By almost any measure, in short, the study failed the test of scientific
rigor that Dr. Spitzer himself was so instrumental in enforcing for so
many years.
“As I read these commentaries, I knew this was a problem, a big problem,
and one I couldn’t answer,” Dr. Spitzer said. “How do you know someone
has really changed?”
Letting Go
It took 11 years for him to admit it publicly.
At first he clung to the idea that the study was exploratory, an attempt
to prompt scientists to think twice about dismissing the therapy
outright. Then he took refuge in the position that the study was focused
less on the effectiveness of the therapy and more on how people
engaging in it described changes in sexual orientation.

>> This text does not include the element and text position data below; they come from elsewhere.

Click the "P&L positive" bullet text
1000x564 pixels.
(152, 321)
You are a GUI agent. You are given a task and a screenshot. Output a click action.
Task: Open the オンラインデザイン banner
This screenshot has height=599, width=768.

“Not a very interesting question,” he said. “But for a long time I
thought maybe I wouldn’t have to face the bigger problem, about
measuring change.”
After retiring in 2003, he remained active on many fronts, but the
reparative study remained a staple of the culture wars and a personal
regret that wouldn’t leave him be. The Parkinson’s symptoms have
worsened in the past year, exhausting him mentally as well as
physically, making it still harder to fight back pangs of remorse.
And one day in March, Dr. Spitzer entertained a visitor. Gabriel Arana, a
journalist at the magazine The American Prospect, interviewed Dr.
Spitzer about the reparative therapy study. This was not just any
interview; Mr. Arana went through reparative therapy himself as a
teenager, and his therapist had recruited the young man for Dr.
Spitzer’s study (Mr. Arana did not participate).
“I asked him about all his critics, and he just came out and said, ‘I think they’re largely correct,’ ” said Mr. Arana, who wrote about his own experience
last month. Mr. Arana said that reparative therapy ultimately delayed
his self-acceptance as a gay man and induced thoughts of suicide. “But
at the time I was recruited for the Spitzer study, I was referred as a
success story. I would have said I was making progress.”
That did it. The study that seemed at the time a mere footnote to a
large life was growing into a chapter. And it needed a proper ending — a
strong correction, directly from its author, not a journalist or
colleague.
A draft of the letter has already leaked online and has been reported.
“You know, it’s the only regret I have; the only professional one,” Dr.
Spitzer said of the study, near the end of a long interview. “And I
think, in the history of psychiatry, I don’t know that I’ve ever seen a
scientist write a letter saying that the data were all there but were
totally misinterpreted. Who admitted that and who apologized to his
readers.”
He looked away and back again, his big eyes blurring with emotion. “That’s something, don’t you think?”